[Source records Boundary: Start]

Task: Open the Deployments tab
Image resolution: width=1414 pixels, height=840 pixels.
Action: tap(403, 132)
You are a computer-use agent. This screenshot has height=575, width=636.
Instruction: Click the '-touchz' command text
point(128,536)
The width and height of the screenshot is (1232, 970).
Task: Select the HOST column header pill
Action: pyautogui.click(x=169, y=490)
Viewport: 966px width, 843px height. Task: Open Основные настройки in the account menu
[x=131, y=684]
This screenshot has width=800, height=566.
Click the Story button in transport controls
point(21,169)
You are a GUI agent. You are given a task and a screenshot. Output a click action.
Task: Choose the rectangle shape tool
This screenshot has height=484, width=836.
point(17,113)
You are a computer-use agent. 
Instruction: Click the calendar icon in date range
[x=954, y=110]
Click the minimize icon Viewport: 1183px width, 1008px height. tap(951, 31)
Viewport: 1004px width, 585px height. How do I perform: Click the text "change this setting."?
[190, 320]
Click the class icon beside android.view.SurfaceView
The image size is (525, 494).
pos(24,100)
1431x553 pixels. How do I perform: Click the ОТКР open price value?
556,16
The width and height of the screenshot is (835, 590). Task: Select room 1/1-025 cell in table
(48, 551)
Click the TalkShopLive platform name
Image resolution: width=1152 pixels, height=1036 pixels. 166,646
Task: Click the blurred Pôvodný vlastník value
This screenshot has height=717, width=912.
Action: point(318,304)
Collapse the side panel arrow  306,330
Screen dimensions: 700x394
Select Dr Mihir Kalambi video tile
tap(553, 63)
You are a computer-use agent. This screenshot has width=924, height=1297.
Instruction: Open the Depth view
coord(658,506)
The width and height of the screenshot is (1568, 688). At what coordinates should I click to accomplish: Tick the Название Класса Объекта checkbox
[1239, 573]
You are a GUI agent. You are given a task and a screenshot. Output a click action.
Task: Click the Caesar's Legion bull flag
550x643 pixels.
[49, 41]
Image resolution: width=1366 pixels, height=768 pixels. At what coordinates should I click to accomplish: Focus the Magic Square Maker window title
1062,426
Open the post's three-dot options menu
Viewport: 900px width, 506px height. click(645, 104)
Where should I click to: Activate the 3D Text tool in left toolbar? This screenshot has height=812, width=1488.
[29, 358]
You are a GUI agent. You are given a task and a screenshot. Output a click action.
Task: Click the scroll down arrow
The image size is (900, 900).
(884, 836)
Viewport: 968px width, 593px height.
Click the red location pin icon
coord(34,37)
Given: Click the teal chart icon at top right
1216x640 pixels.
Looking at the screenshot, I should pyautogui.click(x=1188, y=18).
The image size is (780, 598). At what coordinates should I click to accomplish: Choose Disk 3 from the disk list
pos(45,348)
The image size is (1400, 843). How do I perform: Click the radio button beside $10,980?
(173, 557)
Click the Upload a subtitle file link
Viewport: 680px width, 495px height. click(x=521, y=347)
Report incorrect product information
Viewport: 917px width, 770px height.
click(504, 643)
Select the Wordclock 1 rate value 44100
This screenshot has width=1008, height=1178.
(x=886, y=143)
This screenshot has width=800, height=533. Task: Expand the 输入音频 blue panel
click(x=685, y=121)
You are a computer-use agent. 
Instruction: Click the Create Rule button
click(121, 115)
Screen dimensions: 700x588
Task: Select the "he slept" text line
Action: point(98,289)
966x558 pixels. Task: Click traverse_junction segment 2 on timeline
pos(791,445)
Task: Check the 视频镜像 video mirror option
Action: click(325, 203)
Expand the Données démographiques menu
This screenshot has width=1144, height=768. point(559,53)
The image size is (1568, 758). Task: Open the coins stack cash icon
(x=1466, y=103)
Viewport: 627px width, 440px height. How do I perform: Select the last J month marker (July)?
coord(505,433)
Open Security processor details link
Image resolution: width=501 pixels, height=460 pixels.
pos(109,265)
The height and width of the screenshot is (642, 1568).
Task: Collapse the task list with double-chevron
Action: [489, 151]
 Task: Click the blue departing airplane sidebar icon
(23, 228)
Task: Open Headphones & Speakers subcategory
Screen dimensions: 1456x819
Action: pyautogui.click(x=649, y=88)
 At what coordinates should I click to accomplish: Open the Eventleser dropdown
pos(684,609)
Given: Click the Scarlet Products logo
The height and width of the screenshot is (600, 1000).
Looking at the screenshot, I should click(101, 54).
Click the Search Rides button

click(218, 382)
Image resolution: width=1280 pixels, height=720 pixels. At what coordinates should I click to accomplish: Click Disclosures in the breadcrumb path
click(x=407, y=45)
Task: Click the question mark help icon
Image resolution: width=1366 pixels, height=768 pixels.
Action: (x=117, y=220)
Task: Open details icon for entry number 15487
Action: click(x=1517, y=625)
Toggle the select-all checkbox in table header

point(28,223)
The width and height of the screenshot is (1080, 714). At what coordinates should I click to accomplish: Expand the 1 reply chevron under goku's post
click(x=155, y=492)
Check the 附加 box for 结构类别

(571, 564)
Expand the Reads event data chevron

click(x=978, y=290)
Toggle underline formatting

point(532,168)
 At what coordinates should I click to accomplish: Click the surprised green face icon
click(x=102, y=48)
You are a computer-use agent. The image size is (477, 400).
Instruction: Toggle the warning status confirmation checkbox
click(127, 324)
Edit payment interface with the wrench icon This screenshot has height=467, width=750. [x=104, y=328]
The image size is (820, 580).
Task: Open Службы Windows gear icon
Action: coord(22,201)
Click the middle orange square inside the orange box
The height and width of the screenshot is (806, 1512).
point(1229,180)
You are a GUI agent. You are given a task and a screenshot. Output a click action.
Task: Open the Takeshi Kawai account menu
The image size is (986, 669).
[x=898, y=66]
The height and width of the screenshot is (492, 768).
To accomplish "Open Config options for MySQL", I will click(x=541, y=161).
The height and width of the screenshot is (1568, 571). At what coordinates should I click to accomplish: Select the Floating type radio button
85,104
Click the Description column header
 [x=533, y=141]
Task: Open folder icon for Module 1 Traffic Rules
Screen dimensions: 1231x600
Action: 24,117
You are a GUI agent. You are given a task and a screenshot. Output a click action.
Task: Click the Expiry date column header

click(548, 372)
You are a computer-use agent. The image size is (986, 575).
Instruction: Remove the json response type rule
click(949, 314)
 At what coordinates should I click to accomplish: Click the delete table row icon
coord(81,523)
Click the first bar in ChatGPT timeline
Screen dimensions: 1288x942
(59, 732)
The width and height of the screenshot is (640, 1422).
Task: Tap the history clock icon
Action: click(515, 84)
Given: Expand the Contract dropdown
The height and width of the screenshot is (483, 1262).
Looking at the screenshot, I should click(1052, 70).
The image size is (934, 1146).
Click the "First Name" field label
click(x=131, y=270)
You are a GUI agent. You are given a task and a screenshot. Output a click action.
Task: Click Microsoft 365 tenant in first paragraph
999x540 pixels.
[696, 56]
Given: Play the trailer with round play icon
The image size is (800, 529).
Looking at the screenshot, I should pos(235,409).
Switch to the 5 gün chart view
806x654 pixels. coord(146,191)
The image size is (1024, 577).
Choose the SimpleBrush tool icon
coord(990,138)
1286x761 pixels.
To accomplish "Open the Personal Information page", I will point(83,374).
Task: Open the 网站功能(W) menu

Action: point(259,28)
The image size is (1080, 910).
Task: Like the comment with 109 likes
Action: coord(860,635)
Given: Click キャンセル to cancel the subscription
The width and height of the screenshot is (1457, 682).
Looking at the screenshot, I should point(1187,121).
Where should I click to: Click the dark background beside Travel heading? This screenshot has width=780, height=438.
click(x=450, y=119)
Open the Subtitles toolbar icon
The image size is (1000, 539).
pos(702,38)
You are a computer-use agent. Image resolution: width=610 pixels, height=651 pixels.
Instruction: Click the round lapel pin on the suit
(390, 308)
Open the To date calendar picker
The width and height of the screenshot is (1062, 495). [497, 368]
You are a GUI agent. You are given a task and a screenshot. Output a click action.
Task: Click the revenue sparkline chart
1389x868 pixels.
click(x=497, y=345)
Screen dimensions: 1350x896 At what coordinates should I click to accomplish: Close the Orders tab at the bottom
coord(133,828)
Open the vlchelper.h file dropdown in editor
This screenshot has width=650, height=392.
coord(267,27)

[Source records Boundary: End]

■ **Exercise brief**
Lines containing the word "arrow" are to be pulled from the records and copied.

■ **Reply to the task**
Collapse the side panel arrow  306,330
Task: Click the scroll down arrow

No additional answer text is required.